§ **Task description**
Update the listing below by replacing "screenshot" with "screen image" and keeping every other line the same. Leave the pictures out of your version.

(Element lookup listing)
start

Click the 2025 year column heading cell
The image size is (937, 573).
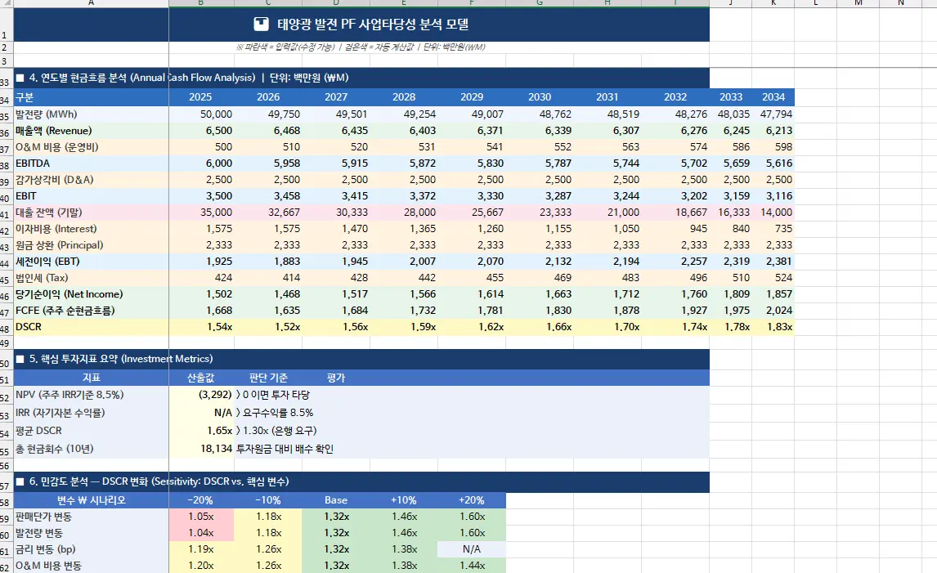click(200, 97)
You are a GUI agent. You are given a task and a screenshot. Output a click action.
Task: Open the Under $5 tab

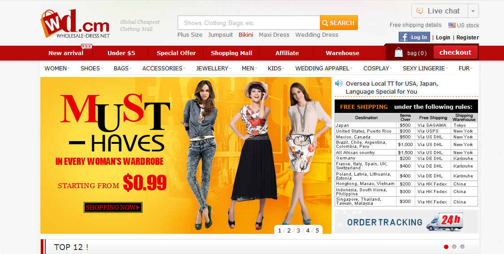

end

§ **Right answer**
Click the 2025 year column heading cell
The image size is (937, 573).
click(200, 97)
You are a GUI agent. You are given a task and a screen image. Output a click action.
Task: Open the Under $5 tab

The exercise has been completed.